A sole prop or single-member LLC owned by parents can put a child under 18 on payroll, deduct every dollar against business income, and pay zero FICA — while the kid pays zero federal income tax up to the standard deduction.

$14,600 2024 standard deduction (kid's shield) $15,000 2025 standard deduction $0 FICA on kid under 18 IRC §3121(b)(3)(A)

The 60-second pitch

When a sole proprietor or single-member LLC owned solely by the parents employs their own child under age 18, that child's wages are exempt from Social Security and Medicare tax (FICA), exempt from federal unemployment tax (FUTA) until age 21, and fully deductible on Schedule C.

Meanwhile, the child gets a $14,600 standard deduction (2024) — bumped to $15,000 for 2025 under OBBBA. As long as the kid earns no other ordinary income, the first $14,600–$15,000 of wages is completely federal-income-tax-free.

Net effect: you shift income out of your high tax bracket (24%, 32%, 37%) and into the kid's 0% bracket — and the kid can then dump it straight into a Roth IRA (up to $7,000 in 2024/2025) for 50+ years of tax-free growth.

Real example · Dentist + 14-year-old son

The $4,800 Schedule C swing

Dr. Patel owns a dental practice as a single-member LLC (Schedule C). She's in the 37% federal + 3.07% PA bracket. Her 14-year-old son Sami can already file, scan, shred records, and clean the lobby after school. She hires him for the summer + after-school shifts.

Wages paid to Sami (700 hrs × $18.50)$13,000
FICA withheld (under 18 exemption)$0
Sami's federal income tax (under $14,600 std deduction)$0
Dr. Patel's Sch C deduction−$13,000
Federal tax saved (37%)$4,810
SE tax saved (15.3% × 92.35%)$1,836
Family tax saved year one
$6,646
If Sami funds Roth + grows 50 yrs @ 7%
$200K+

Sami can put the first $7,000 (2024 IRA limit) into a Roth IRA on his earned income — tax-free growth for ~50 years before retirement.

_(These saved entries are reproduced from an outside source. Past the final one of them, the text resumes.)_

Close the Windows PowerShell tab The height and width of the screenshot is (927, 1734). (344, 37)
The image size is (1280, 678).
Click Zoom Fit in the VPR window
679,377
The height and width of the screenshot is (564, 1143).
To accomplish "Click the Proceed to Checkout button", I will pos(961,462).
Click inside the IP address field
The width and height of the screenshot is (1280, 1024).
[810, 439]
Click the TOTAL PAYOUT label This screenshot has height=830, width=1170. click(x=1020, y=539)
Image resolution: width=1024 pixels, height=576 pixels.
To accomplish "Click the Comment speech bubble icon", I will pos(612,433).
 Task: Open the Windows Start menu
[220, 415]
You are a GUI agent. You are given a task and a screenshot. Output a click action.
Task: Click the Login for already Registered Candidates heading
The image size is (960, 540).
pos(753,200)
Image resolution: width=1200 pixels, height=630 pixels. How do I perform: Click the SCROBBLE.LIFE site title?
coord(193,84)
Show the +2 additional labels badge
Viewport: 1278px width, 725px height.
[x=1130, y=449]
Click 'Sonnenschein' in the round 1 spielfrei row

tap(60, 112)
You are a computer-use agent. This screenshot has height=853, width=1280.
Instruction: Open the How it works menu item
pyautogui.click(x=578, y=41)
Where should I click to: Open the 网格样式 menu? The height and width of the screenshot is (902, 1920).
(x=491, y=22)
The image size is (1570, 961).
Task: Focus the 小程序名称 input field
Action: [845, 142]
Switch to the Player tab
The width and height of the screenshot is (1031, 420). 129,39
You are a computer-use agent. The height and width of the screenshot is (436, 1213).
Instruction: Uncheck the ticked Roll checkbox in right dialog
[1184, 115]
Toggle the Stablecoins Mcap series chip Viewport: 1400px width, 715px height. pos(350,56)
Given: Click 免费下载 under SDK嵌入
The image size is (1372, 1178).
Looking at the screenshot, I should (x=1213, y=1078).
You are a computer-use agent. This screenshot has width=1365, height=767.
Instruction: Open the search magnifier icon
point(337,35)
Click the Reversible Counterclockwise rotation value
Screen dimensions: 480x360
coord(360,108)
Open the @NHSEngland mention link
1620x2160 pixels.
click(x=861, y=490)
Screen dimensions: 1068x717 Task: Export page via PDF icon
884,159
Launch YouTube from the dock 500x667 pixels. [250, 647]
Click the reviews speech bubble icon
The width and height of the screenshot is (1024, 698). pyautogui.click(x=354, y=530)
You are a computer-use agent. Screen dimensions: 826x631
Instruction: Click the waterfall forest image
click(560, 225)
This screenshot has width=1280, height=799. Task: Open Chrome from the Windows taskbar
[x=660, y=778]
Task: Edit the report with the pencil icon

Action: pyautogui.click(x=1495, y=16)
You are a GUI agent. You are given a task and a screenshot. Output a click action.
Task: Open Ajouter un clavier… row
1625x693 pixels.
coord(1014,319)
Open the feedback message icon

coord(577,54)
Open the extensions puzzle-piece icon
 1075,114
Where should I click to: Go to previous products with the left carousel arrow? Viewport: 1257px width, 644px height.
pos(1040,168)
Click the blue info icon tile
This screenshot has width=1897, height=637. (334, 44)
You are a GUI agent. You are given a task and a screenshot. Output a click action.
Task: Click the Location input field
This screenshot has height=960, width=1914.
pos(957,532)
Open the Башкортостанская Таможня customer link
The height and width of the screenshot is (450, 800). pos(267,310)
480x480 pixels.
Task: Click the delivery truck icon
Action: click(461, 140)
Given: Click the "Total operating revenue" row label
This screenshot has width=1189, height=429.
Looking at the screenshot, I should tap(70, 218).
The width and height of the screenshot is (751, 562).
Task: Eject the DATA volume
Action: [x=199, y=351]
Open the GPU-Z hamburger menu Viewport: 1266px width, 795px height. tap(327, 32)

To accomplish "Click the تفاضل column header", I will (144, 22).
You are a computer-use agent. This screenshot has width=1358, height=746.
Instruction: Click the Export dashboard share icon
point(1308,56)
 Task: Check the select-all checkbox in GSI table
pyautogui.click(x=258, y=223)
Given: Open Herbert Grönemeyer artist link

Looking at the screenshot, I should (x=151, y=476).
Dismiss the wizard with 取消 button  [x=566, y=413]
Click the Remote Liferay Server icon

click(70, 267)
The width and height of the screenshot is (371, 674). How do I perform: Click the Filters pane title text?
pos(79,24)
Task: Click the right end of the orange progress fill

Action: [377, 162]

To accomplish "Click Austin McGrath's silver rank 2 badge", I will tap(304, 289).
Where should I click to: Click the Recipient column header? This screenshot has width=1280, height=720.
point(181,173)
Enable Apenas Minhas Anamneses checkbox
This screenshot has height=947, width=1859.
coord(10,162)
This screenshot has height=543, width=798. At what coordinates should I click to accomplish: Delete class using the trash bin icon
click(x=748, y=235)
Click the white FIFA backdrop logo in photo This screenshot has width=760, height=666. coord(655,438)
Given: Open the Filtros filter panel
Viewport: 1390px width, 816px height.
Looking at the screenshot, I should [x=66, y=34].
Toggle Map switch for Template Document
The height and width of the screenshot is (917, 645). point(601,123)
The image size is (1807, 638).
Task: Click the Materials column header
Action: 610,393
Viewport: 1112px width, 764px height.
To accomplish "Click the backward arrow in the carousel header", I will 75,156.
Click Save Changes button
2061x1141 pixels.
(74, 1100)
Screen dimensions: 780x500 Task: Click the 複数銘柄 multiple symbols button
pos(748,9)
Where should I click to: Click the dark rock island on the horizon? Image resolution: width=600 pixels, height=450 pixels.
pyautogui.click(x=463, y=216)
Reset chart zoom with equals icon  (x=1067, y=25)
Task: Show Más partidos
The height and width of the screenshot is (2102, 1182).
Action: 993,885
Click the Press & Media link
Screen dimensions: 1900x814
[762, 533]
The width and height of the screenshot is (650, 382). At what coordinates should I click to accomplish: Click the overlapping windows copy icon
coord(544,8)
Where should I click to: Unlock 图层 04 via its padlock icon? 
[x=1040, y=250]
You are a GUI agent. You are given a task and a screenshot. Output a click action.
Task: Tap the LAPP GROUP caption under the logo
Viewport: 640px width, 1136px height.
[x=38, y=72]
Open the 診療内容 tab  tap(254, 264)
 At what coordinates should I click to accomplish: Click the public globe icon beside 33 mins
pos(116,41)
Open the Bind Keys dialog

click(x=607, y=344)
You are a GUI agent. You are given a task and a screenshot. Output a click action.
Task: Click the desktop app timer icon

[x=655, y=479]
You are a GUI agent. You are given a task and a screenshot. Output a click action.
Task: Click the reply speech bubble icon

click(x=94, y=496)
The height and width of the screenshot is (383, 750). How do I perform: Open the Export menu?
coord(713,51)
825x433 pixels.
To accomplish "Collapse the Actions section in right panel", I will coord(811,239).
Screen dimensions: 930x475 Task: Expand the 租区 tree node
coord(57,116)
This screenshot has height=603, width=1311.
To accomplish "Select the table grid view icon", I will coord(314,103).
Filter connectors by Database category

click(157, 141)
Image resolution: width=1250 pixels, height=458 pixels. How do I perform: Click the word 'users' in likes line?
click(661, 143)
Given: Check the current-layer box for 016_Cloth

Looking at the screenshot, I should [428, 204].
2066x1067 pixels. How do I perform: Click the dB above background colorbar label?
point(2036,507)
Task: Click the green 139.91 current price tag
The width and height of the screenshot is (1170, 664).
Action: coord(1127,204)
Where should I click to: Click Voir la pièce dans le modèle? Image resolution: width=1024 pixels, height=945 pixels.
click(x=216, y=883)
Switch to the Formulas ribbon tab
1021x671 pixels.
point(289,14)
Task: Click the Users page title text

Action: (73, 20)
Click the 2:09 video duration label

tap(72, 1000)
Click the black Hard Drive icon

The step-by-step checklist

  1. Confirm entity type. The FICA/FUTA exemption applies only to (a) sole proprietorships and (b) partnerships/LLCs wholly owned by both parents. S-corps and C-corps do NOT qualify — the child pays full FICA. If you're an S-corp, you can still hire the kid; you just lose the FICA savings.
  2. Make sure the work is real and age-appropriate. Filing, shredding, social-media posting, cleaning, modeling for the website, sweeping the shop floor. A 7-year-old can model. A 14-year-old can clean. A 17-year-old can do bookkeeping data entry. The IRS test: would you have paid someone to do this task?
  3. Pay market rates. $40/hour for "lobby cleaning" by an 8-year-old will lose an audit. Use BLS data, your local minimum wage as a floor, and market rates as a ceiling.
  4. Keep timecards. Date, hours worked, task description. A spreadsheet, a Toggl log, a simple paper sheet — anything contemporaneous. This is the #1 audit defense.
  5. Pay through a real bank account in the kid's name. Not Venmo to mom. Not cash. Direct deposit or paper check from business checking to the kid's account. Have the kid sign a W-4.
  6. File a W-2 at year-end. Yes, even a 7-year-old gets a W-2. Use Gusto, QuickBooks, or any payroll service. Many offer "family employee" templates that handle the FICA/FUTA exemption automatically.
  7. File 941s quarterly (showing $0 FICA withheld) and FUTA Form 940 (showing $0 FUTA tax due for kids under 21). State unemployment may still apply — check your state.
  8. Open a Roth IRA for the kid. Custodial Roth at Fidelity, Schwab, or Vanguard. Contribute up to the lesser of earned income or $7,000 (2024) / $7,000 (2025). Tax-free growth until age 59½+.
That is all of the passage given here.